● SOURCE EXTRACT:
Despite her grief Woodall and her husband continued to fundraise for the brain tumor center’s annual 5K run and walk event. The center’s first event, then known as the Duke Forest 5K and Family Fun Walk, was held a month before Cash’s passing. Although frail and in a wheelchair, Cash had given his all to the fundraiser, which collected funds to support cancer research conducted by physicians and scientists with The Preston Robert Tisch Brain Tumor Center. Enlisting his Sigma Nu fraternity brothers and their contacts, his team, Chris Cash, raised more than $9,000 toward the event’s $27,000 total that year.
Event organizers dedicated the second annual event to Cash. Woodall, who had also gotten involved with the brain tumor center’s Parent Advisory Counsel, signed on to help organize the 3rd annual event, hoping to help the fledgling event grow.

● TRY IT: Extend the passage about the brain tumor center's 5K fundraiser, picking up after its final sentence. The lines that come next are separate material and are not part of the passage about the brain tumor center's 5K.

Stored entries

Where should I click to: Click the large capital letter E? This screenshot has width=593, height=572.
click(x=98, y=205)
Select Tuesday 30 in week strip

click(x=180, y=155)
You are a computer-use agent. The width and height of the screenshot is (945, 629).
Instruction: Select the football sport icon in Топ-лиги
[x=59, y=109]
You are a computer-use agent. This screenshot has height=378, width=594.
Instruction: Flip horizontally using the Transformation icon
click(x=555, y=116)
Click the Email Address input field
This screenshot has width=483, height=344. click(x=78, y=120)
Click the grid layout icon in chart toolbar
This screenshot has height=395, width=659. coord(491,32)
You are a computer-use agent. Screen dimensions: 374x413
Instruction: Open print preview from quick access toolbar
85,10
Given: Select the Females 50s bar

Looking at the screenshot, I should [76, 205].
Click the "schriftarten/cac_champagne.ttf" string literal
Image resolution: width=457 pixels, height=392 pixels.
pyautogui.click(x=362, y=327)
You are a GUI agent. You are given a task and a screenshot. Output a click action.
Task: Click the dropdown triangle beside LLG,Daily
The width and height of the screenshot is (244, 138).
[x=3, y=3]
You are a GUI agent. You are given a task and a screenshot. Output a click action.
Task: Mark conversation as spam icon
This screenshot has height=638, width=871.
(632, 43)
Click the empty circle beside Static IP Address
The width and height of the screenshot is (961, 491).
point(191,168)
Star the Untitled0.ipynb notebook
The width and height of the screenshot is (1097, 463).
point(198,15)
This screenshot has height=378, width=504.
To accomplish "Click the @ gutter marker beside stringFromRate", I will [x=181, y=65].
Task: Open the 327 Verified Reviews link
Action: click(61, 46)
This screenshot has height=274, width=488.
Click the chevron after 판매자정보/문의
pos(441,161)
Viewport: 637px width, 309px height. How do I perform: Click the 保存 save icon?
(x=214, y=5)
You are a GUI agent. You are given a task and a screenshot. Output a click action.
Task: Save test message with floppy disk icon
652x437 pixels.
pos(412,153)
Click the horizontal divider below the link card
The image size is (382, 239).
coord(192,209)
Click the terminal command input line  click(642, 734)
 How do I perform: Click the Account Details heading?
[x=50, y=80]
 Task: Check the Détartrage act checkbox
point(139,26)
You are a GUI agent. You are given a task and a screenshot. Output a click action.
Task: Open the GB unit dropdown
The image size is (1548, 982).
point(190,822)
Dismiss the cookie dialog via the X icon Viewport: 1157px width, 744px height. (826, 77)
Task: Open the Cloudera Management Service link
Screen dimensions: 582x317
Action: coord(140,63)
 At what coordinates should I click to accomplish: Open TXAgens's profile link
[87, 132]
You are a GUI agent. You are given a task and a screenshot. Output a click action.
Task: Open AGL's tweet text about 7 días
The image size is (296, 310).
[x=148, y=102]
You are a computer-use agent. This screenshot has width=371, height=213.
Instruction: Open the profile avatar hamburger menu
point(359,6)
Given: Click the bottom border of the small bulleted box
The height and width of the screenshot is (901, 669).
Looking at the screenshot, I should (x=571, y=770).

● EXERCISE RESULT:
And, grow it did. Now 22 years later, the event, renamed in 1998 the Angels Among Us 5K and Family Fun Walk, is organized by The Preston Robert Tisch Brain Tumor Center, for which Woodall served as an event coordinator for more than two decades—11 years as a volunteer and 12 years on-staff. The event attracts participants from across the country and raises about $2 million each year—$22 million over its launch 25 years ago. For Woodall, who has supported and helped plan the event every year throughout its history, it has been a means for giving purpose to Cash’s legacy.
“This has been an amazing journey,” recounted Woodall. “There’s been so much good that has taken place since those early years when it was a very small event organized by just a handful of grieving parents. Cash’s team, today known as the Cash-Dennis team in honor of my brother-in-law’s own fight with brain cancer, still thrives. We’ve also become close to many of Chris’s fraternity brothers, some of whom, despite living in other states, have never missed a single event. I’ve had the satisfaction of seeing the funds raised propel breakthrough science that has translated into once considered inconceivable treatments, now saving lives.”
Although she plans to continue fundraising for team Cash-Dennis and Angels Among Us, Woodall will step down this year from her position as event coordinator, a stint she believes has been, at the very least, been therapeutic.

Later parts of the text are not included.